- Ensign of the White Squadron
- Active: 1745–1815
- Country: United Kingdom
- Branch: Royal Navy
- Type: Fleet
- Role: Trade Protection, Blockade
- Part of: Royal Navy
- Garrison/HQ: Yarmouth Roads, Great Yarmouth, (1745-1802) Ramsgate (1803-1815)
- Engagements: Battle of Dogger Bank (1781); First Anglo-Dutch War; Battle of Camperdown; British anti-invasion preparations of 1803–05;

Commanders
- Notable commanders: Admiral of the White: George Elphinstone, Viscount Keith.

= North Sea Fleet (United Kingdom) =

The North Sea Fleet was a naval formation and major operational command of the British Royal Navy based at Great Yarmouth from 1745 to 1802 then at Ramsgate from 1803 until 1815.

The fleet was commanded by the Commander-in-Chief, North Sea.

==History==
From the thirteenth until the fifteenth century the North Sea had been an important command, with an Admiral of the North based at Yarmouth appointed to commanded a Northern Fleet. During the Tudor Period vice admirals were appointed to command a North Sea Squadron operating from Newcastle, though that squadron was usually formed only on a temporary basis. During the First Anglo-Dutch War (1652–1654) the Royal Navy stationed its North Sea Fleet at Yarmouth. A more permanent formation was established from 1745. In May 1804 Napoleon's planned invasion of the United Kingdom at the start of the War of the Third Coalition, although never attempted, was a major influence on British naval strategy and the fortification of the coast of southeast England.

In 1804 the North Sea Fleet, then under the command of Admiral of the White George Elphinstone, Viscount Keith, reached its largest size, consisting of some 170-179 ships (according to sources given).
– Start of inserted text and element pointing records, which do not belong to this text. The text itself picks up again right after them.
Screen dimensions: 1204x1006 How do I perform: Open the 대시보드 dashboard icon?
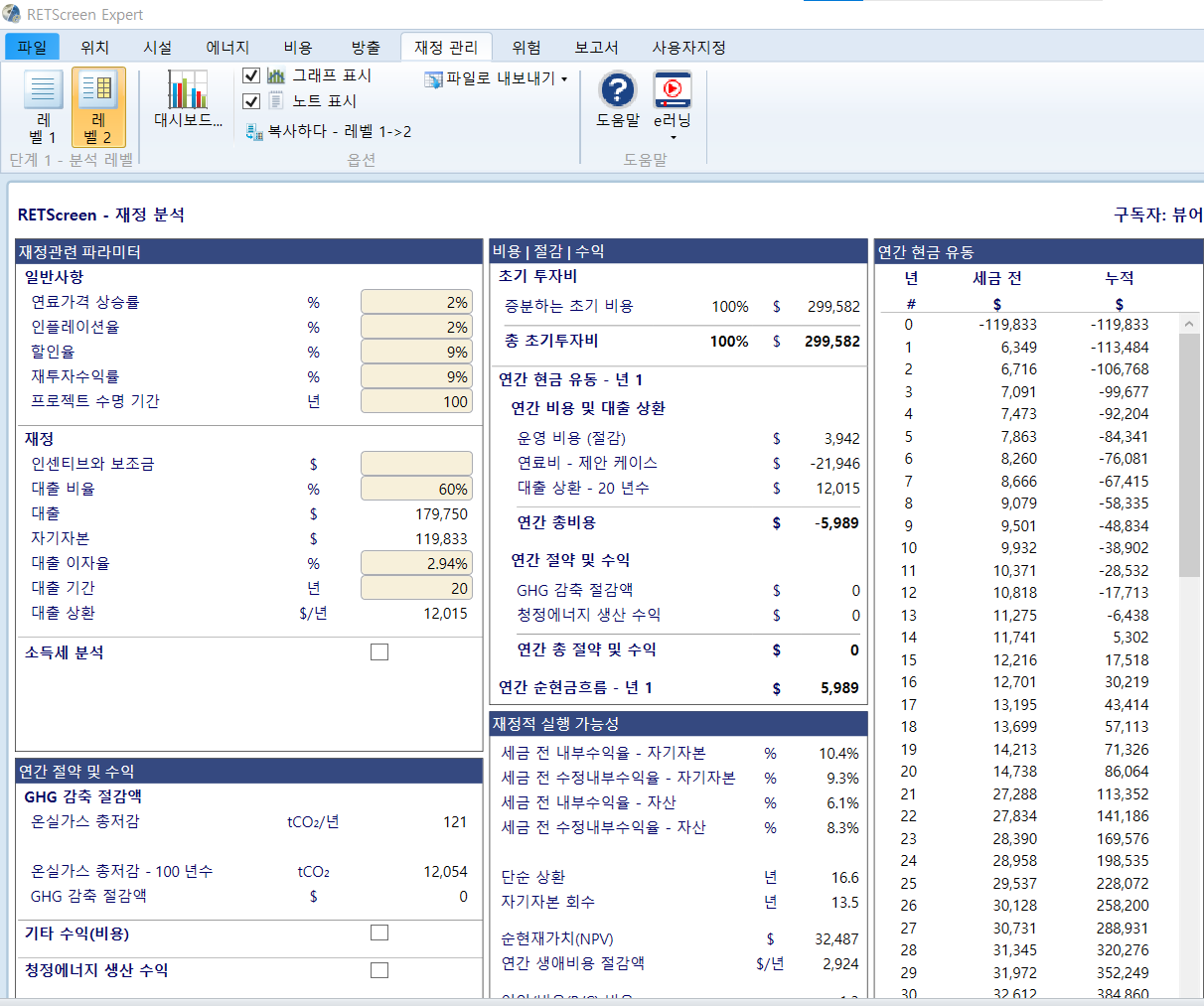point(187,91)

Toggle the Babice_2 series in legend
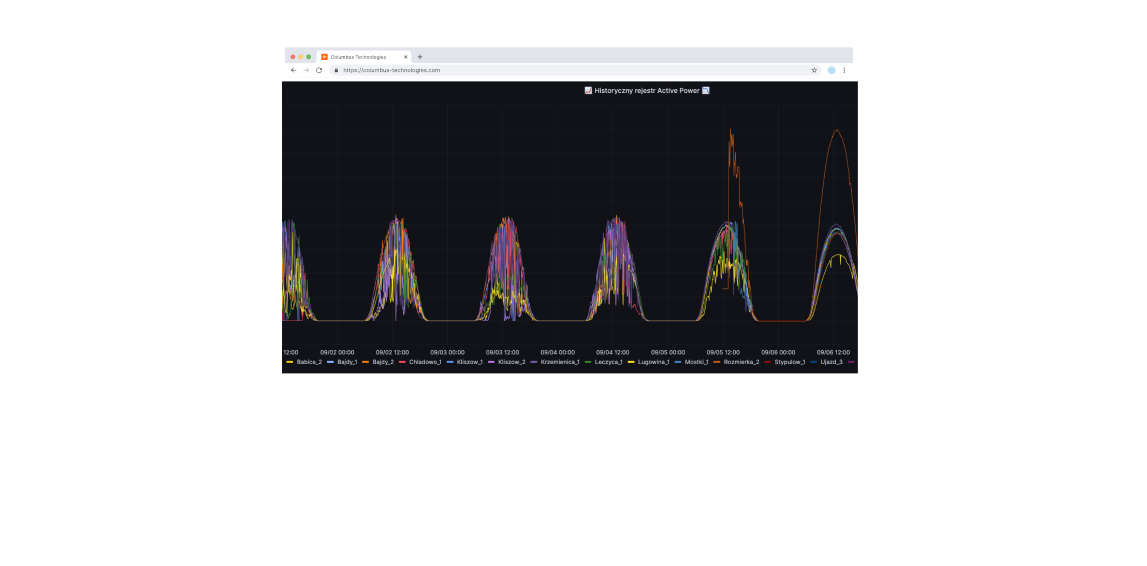point(309,362)
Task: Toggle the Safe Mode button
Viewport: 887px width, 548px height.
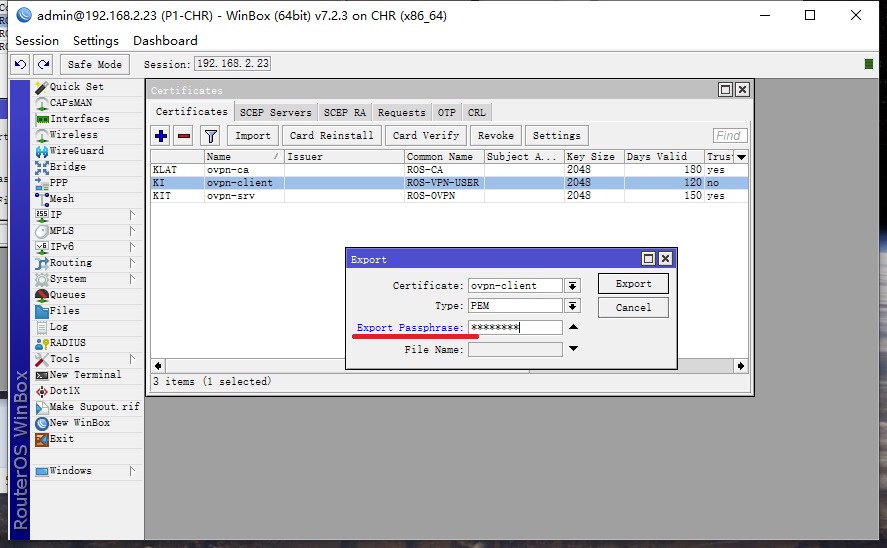Action: [95, 64]
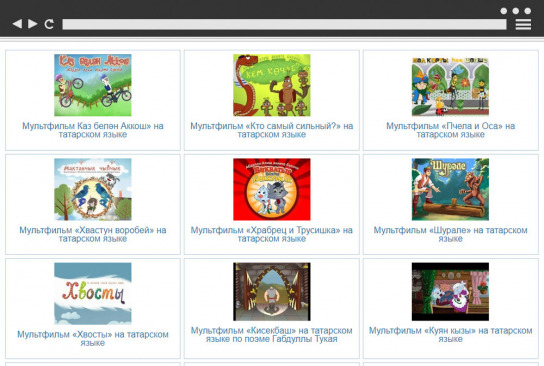Open the hamburger menu icon

[x=523, y=24]
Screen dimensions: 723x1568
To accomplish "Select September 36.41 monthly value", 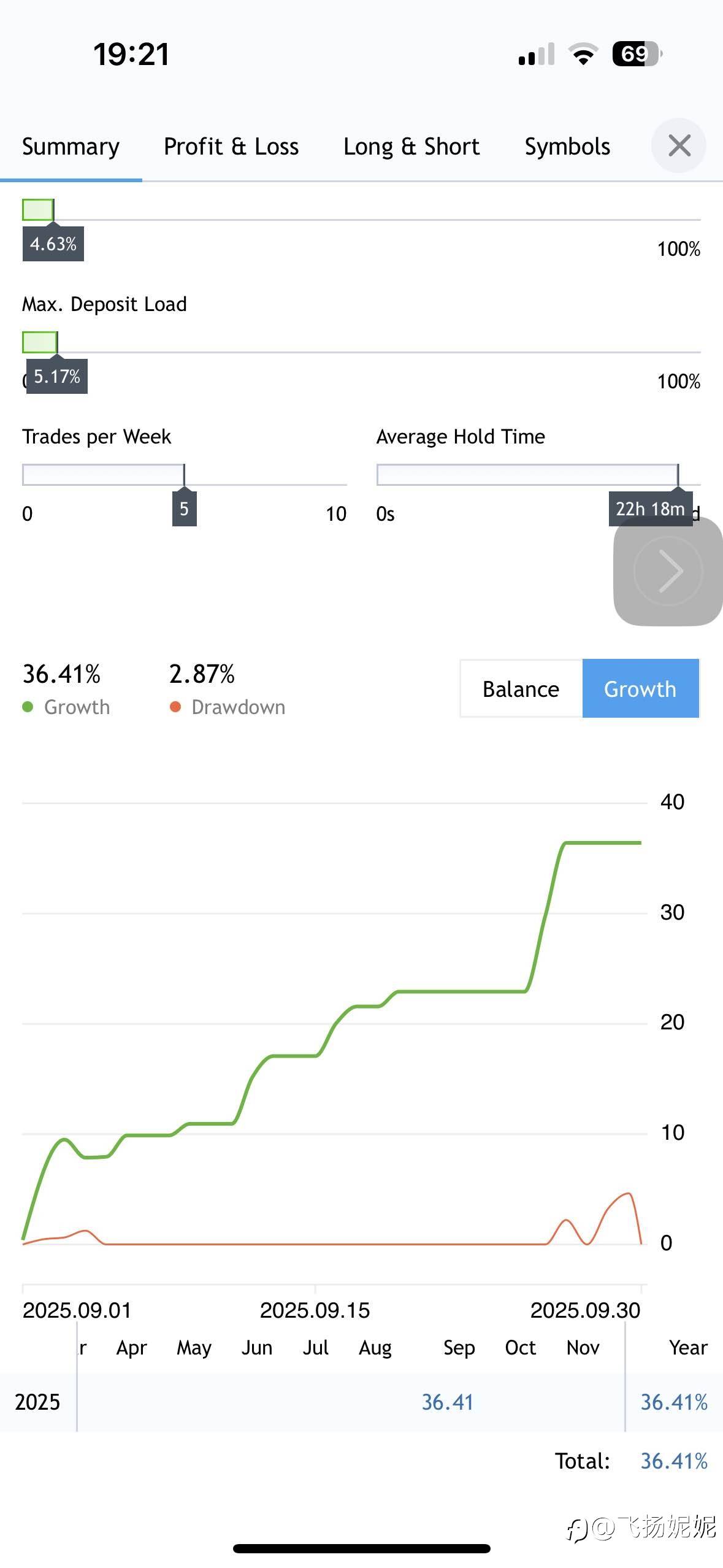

The fleet was divided primarily between squadrons commanded by competent admirals, including one off Boulogne, France under Rear-Admiral of the Blue Thomas Louis, one in the Downs under Vice-Admiral of the White John Holloway, one off Flushing, Batavian Republic under Rear-Admiral of the White Sidney Smith, under Edward Thornborough, one under Rear-Admiral of the Red at Texel, Batavian Republic, another in Scotland at Leith under Rear-Admiral of the White James Vashon and one stationed at Yarmouth Roads under Rear-Admiral of the Red Thomas Macnamara Russell, together with a cruising and convoy force, all reporting to Lord Keith.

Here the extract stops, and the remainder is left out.